#### Extract to read
· · · · ·
6 Ways CMOs Can Build Customer Trust
The need for trust is increasingly critical. One false step and the results can be damaging.
This article is part of our April 2019 series about customer experience. Click here for more.
Trust is the cornerstone of customer intimacy.
More than ever, it’s important for companies—and their CMOs—to view trust as a competitive advantage. By considering how every action might increase or detract from its customers’ level of trust, a company can differentiate itself and boost customer acquisition and loyalty.
Here are six steps you can take to do exactly that.
1. Design A Trust Strategy
It all starts with creating a roadmap for building trust and publishing a set of values that reflect how your organization will use your customer data. Work with your C-suite to set up a framework for accountability across the organization, then use it to guide your marketing strategies and initiatives.
Be sure to translate the attributes of trust across all platforms and touch points. Every interaction with a customer should promote reliability, transparency, and privacy with consistent messaging—whether you’re engaging with customers at trade shows, via social media, or through customer support. Trust takes a hit when customers have a fragmented experience and feel like you don’t know them—or that you’re not listening to them.
2. Add Security To Your Job Description
Marketers are at the epicenter of customer and product interaction and they handle reams of customer data every day. Providing good security means protecting that data from misuse or disclosure to internal and external threats.
· · · · ·
#### Task details
Reproduce, word for word, the stretch of the customer-trust article from "This article is" through "strategies and initiatives.". Draw only on the article about customer trust.
· · · · ·
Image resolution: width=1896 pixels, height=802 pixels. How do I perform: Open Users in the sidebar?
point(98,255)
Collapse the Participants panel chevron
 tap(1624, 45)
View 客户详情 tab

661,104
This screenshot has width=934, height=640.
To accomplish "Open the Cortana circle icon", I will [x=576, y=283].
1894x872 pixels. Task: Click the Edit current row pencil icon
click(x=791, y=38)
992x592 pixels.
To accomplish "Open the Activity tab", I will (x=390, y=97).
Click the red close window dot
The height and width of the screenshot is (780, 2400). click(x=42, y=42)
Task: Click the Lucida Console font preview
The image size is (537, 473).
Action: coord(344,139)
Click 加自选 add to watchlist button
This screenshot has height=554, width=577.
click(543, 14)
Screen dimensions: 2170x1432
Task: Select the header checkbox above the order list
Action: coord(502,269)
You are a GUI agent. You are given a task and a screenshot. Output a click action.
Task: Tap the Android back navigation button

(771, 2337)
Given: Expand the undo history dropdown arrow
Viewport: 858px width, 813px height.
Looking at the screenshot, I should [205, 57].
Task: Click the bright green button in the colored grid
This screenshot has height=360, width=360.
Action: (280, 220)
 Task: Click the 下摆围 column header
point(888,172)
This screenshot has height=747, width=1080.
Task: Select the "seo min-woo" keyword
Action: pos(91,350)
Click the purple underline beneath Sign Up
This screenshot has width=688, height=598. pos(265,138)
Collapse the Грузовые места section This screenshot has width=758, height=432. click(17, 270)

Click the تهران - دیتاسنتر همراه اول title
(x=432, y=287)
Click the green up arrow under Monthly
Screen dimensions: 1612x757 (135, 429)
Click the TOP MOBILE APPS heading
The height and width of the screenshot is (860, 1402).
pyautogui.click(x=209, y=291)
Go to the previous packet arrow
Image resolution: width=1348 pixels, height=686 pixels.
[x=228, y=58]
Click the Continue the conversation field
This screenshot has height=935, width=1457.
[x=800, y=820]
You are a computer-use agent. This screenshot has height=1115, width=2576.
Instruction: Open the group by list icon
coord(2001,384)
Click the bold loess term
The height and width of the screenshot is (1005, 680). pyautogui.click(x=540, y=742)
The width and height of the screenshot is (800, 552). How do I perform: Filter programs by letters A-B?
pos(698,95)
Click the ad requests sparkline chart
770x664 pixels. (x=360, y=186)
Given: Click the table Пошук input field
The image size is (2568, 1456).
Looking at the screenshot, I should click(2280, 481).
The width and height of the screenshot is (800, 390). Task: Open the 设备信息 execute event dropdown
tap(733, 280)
· · · · ·
#### Task result
This article is part of our April 2019 series about customer experience. Click here for more.
Trust is the cornerstone of customer intimacy.
More than ever, it’s important for companies—and their CMOs—to view trust as a competitive advantage. By considering how every action might increase or detract from its customers’ level of trust, a company can differentiate itself and boost customer acquisition and loyalty.
Here are six steps you can take to do exactly that.
1. Design A Trust Strategy
It all starts with creating a roadmap for building trust and publishing a set of values that reflect how your organization will use your customer data. Work with your C-suite to set up a framework for accountability across the organization, then use it to guide your marketing strategies and initiatives.